CDC study: One in 10 deaths among working-age adults attributable to excessive drinking.

USA Today (6/26) reports that a study conducted by the Centers for Disease Control and Prevention found that excessive drinking was the cause of one in 10 deaths among working-age adults between 2006 and 2010. The paper notes that the CDC defined excessive drinking activities to include “binge drinking, heavy weekly alcohol consumption and drinking while underage or pregnant.” The CDC found those activities instigated “long-term health effects such as liver disease and heart disease, as well as short-period effects such as violence, alcohol poisoning, car crashes and drowning.”
        The Washington Post (6/27, Bernstein) “To Your Health” blog reports that CDC researchers estimated that “excessive drinking cost the United States about $224 billion in 2006, or about $1.90 per drink” in public health costs.

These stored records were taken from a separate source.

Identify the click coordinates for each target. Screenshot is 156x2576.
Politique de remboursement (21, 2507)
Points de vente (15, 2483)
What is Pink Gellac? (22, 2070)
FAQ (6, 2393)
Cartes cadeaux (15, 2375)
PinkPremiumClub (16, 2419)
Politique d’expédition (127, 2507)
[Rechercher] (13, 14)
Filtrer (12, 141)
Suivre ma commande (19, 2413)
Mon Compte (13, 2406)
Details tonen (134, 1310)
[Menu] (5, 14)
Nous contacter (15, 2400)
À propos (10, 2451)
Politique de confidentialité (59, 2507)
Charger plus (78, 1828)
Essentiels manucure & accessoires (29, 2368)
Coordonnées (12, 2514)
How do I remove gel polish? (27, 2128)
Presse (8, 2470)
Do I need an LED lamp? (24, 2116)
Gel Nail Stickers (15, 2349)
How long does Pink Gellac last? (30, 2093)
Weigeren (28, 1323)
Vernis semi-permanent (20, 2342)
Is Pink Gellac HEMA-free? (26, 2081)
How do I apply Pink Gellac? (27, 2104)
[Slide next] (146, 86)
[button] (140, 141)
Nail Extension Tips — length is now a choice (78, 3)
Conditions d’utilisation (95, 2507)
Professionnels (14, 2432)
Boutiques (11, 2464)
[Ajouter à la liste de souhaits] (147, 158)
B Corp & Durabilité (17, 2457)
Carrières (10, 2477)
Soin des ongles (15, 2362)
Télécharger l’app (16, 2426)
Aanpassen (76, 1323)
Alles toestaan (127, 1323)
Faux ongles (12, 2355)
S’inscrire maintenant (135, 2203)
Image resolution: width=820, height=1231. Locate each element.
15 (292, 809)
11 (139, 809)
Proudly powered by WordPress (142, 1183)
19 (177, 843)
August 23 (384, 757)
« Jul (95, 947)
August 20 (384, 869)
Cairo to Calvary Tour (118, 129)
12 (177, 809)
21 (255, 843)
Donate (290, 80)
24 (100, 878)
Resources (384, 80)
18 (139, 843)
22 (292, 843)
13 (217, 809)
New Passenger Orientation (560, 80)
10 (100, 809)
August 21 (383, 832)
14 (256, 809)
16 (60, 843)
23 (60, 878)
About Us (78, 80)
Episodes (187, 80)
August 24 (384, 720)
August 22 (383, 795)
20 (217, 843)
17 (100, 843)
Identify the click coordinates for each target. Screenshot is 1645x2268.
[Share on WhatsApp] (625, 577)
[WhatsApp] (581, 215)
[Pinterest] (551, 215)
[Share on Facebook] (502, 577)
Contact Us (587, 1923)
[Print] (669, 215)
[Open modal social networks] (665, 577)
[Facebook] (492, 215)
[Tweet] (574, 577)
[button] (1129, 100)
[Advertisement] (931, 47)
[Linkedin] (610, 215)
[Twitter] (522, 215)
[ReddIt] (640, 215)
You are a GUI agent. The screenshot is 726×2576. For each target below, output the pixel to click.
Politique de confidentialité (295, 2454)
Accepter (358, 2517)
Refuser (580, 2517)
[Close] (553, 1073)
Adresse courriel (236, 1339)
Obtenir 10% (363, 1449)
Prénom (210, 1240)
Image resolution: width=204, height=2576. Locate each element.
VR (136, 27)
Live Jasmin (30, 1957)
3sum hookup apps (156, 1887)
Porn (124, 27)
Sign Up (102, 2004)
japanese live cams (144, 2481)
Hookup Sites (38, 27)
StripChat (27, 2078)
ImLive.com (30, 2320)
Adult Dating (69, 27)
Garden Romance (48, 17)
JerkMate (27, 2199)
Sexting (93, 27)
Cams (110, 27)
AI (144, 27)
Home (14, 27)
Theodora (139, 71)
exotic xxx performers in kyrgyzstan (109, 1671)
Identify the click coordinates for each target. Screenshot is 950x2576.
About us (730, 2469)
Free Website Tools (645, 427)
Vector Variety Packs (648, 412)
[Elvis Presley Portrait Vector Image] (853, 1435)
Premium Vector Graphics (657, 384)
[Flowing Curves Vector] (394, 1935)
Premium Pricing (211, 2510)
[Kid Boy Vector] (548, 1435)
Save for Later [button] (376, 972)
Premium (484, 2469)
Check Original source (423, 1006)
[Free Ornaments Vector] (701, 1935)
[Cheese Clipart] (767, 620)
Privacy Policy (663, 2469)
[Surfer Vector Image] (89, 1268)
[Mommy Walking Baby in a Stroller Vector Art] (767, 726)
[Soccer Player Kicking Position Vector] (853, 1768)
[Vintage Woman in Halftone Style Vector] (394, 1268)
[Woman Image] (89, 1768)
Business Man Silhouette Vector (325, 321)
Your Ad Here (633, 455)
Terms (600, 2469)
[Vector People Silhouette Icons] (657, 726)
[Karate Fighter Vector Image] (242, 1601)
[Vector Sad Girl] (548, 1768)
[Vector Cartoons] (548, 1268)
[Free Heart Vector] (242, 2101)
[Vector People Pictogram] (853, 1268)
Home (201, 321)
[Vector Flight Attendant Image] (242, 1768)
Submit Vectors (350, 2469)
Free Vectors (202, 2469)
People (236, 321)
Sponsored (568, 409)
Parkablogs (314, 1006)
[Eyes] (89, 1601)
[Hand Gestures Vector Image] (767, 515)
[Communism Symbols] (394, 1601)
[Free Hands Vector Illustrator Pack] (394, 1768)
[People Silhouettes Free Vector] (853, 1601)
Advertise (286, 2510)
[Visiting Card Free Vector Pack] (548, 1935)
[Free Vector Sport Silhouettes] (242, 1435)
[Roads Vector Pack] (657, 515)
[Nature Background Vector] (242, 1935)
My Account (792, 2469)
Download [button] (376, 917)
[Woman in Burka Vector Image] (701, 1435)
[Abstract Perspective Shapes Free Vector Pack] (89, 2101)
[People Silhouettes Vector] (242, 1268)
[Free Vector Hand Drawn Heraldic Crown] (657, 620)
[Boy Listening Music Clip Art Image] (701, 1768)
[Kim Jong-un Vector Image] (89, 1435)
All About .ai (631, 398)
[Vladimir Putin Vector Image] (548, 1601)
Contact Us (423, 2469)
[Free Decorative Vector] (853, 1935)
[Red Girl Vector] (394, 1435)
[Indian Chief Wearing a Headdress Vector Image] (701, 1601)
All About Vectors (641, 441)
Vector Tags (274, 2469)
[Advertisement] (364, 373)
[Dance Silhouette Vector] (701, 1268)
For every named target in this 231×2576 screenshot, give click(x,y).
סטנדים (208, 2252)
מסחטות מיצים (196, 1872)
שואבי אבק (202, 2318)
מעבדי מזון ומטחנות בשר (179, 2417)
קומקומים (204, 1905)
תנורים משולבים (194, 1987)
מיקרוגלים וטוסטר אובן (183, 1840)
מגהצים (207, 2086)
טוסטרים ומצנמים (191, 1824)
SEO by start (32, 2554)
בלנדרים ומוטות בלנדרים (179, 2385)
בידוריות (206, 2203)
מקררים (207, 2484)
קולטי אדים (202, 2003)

The study found that deaths caused by excessive drinking varied greatly by state from the 16.9% of deaths occurring in New Mexico as the highest to the 7.6% of deaths occurring in Maryland as the lowest nationwide,
        The Los Angeles Times (6/27, Kaplan) “Science Now” blog reports that to calculate the years of life lost, the CDC “compared the age at which victims died to their expected life span,” which was based on age and gender. Following the calculation the paper reports that the CDC found that “the total number of unlived years added up to an average of 2,560,290 per year.” Also covering the story areBloomberg BusinessWeek (6/26), NBC News (6/27, Carroll), NPR (6/27, Shute), Congressional Quarterly (6/27, Subscription Publication) , HealthDay (6/27), MedPage Today (6/27), the Huffington Post (6/27, Almendrala), CNN (6/27, Christensen, Cnn), theNew Orleans Times-Picayune (6/27), and the Milwaukee Journal Sentinel (6/27).